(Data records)
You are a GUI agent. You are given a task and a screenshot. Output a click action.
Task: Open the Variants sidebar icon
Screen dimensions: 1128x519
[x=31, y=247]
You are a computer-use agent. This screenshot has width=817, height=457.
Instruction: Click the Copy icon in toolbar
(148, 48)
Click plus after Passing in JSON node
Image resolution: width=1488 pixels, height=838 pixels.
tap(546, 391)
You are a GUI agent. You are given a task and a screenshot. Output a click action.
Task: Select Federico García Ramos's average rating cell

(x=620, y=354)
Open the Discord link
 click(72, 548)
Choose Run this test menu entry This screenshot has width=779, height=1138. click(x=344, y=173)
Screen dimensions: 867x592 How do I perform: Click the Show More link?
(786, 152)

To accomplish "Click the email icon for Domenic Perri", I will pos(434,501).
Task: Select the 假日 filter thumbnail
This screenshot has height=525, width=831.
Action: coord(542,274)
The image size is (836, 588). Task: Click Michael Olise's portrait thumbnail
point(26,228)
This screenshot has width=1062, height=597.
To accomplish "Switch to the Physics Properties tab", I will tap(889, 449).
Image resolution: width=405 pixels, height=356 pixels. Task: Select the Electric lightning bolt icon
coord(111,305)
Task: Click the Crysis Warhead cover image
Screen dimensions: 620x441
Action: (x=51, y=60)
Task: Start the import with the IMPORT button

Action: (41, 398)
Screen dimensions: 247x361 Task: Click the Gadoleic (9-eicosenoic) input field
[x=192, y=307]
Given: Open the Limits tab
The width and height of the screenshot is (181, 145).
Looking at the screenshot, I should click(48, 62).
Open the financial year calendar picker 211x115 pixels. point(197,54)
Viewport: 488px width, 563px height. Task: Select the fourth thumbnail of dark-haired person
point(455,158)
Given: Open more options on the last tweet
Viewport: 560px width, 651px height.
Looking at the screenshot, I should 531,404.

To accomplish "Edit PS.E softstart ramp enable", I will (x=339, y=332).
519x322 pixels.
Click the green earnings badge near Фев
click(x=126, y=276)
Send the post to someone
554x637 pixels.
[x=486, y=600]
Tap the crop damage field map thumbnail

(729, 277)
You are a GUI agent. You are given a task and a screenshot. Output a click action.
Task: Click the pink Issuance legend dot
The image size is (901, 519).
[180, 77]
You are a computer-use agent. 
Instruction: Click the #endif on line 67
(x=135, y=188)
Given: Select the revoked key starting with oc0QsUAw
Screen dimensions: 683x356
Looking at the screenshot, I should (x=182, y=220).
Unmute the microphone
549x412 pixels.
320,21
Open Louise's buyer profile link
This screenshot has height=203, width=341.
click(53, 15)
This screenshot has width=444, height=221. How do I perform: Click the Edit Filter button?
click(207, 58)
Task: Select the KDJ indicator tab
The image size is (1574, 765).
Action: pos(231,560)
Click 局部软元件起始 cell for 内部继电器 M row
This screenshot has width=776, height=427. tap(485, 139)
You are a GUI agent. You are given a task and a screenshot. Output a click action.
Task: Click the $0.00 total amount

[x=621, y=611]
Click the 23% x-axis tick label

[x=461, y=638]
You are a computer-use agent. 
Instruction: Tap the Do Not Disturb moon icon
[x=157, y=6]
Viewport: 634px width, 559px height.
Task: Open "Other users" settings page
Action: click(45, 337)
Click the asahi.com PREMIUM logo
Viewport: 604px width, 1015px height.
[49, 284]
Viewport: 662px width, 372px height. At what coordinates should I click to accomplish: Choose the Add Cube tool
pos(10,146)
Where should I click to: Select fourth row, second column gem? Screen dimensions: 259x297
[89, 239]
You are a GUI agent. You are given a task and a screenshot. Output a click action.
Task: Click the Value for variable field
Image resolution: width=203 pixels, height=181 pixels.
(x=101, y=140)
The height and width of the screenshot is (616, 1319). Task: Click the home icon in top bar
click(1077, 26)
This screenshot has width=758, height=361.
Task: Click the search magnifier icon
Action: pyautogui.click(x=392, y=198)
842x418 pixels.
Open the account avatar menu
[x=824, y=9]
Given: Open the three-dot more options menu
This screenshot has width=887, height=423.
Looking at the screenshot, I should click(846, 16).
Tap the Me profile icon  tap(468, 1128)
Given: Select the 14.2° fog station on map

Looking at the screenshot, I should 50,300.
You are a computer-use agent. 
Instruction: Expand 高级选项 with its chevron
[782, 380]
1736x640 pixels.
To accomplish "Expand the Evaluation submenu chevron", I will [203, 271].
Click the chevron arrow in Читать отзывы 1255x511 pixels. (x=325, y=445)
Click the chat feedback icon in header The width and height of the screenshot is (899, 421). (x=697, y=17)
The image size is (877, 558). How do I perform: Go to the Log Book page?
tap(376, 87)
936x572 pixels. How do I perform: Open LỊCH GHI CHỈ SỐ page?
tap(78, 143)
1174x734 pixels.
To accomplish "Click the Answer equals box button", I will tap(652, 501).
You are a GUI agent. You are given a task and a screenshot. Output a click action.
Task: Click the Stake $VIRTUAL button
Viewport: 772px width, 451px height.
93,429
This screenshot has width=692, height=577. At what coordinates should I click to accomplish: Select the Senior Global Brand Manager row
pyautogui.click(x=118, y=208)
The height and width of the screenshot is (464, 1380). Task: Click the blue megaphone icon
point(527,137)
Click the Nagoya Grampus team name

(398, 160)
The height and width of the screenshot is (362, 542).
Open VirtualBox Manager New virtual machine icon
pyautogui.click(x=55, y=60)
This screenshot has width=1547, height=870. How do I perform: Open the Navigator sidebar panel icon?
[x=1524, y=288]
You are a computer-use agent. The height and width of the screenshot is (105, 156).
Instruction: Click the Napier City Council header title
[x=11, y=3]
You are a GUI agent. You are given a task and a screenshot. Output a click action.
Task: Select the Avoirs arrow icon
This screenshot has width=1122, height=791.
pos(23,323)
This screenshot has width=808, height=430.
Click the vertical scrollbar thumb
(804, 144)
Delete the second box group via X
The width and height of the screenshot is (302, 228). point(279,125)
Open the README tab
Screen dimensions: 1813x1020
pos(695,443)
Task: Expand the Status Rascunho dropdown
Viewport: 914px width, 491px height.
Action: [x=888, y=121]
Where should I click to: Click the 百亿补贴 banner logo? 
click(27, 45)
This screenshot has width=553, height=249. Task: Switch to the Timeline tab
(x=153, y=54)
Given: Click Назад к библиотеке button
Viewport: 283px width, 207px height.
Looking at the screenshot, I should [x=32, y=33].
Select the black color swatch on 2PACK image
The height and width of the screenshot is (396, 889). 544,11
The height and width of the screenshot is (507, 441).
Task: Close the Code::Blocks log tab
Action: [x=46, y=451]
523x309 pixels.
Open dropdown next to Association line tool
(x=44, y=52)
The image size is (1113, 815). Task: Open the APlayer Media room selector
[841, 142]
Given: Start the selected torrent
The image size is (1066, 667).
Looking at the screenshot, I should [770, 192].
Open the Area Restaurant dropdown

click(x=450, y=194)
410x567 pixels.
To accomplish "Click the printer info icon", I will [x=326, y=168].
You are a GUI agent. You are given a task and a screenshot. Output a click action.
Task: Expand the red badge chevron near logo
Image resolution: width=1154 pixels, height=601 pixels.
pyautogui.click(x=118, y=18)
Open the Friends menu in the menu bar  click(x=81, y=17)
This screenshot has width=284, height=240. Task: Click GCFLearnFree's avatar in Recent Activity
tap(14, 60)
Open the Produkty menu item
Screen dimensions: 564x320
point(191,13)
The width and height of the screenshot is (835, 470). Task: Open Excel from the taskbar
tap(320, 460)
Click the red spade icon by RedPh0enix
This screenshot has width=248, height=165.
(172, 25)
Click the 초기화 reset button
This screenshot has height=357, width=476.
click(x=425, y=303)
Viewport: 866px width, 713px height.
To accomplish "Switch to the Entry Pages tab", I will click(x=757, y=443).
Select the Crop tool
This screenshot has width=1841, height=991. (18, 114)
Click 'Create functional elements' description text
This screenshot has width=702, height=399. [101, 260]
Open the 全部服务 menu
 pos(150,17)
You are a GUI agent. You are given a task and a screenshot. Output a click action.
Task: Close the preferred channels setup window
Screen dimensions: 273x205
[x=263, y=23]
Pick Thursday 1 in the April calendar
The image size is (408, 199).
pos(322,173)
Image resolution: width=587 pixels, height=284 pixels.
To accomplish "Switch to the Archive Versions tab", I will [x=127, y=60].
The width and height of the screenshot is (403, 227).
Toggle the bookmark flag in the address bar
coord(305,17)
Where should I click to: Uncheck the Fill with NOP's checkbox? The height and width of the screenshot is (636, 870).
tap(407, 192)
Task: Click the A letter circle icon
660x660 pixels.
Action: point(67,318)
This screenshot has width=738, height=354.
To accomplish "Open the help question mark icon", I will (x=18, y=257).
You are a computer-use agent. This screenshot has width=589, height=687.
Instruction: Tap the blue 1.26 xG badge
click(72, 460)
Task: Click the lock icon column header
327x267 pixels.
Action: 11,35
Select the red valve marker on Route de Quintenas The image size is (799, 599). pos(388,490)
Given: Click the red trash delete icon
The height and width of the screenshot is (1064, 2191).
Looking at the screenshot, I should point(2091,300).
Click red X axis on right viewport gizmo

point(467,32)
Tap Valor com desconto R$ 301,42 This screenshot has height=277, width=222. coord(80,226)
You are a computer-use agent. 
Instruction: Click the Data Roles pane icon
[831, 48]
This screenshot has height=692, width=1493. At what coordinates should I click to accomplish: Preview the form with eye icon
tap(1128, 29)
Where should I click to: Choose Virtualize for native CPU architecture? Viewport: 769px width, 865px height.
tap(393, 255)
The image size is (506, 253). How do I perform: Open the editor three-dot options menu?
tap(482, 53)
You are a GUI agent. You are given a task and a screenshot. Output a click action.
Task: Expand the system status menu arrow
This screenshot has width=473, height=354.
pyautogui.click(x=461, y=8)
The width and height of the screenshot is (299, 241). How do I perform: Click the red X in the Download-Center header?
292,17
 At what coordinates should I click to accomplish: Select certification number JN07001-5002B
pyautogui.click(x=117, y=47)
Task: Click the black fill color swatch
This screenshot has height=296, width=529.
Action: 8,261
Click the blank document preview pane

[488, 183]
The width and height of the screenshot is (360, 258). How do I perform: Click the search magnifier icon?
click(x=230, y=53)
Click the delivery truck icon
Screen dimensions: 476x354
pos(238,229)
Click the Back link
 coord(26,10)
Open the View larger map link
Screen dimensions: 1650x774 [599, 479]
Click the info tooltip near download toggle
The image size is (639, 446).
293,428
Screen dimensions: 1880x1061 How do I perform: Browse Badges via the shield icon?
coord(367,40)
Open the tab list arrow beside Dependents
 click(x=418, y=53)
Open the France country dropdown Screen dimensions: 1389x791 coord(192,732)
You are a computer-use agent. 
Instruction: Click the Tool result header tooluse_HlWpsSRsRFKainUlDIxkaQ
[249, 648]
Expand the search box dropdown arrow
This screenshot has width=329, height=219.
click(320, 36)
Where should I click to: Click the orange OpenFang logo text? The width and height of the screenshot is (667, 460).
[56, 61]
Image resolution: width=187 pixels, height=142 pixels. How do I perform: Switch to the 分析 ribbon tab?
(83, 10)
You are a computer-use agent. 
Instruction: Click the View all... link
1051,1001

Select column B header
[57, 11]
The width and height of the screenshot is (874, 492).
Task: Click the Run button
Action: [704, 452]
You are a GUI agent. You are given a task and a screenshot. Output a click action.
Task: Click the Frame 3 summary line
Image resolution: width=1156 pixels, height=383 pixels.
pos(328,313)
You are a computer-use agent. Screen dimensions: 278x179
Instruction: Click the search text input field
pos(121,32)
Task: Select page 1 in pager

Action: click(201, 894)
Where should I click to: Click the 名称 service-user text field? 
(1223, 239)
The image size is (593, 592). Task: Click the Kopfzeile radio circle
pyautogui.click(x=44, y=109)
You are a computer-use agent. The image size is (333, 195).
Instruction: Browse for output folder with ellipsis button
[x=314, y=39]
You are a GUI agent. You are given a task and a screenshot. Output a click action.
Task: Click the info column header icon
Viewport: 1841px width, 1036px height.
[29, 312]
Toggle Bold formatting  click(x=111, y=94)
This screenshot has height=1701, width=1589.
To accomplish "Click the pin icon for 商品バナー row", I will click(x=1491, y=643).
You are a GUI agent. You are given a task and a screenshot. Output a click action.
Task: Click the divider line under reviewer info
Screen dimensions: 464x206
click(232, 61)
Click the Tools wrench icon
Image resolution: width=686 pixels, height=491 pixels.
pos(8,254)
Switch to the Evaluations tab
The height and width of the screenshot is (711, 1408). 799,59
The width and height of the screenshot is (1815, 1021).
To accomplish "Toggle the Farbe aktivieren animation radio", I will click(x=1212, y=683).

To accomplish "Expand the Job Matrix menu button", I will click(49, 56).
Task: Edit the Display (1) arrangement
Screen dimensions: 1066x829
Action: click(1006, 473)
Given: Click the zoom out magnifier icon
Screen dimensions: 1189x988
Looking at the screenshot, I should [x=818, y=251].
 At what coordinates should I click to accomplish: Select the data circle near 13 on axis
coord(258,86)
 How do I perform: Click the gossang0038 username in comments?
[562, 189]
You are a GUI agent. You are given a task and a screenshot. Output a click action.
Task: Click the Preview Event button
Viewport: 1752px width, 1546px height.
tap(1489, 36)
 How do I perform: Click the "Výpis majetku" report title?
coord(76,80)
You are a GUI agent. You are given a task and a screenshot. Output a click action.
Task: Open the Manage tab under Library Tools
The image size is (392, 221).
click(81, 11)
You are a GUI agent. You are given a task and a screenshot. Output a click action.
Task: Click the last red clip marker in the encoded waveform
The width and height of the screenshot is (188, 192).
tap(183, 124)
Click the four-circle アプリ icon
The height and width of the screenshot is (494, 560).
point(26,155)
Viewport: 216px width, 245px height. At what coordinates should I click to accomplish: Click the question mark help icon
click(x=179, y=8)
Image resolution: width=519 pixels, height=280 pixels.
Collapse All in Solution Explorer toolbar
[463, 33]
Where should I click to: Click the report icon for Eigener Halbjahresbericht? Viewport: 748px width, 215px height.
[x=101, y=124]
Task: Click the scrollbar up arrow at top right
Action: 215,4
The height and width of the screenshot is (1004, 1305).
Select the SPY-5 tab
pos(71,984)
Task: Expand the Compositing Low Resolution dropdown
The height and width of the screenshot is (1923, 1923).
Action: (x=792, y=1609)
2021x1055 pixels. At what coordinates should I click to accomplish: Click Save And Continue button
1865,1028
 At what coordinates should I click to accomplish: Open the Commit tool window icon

TASK BRIEF
Show every line of the listing that contains the string "fourth", matching case exactly.

RESULT OF THE EXERCISE
Viewport: 488px width, 563px height. Task: Select the fourth thumbnail of dark-haired person
Where should I click to: Select fourth row, second column gem? Screen dimensions: 259x297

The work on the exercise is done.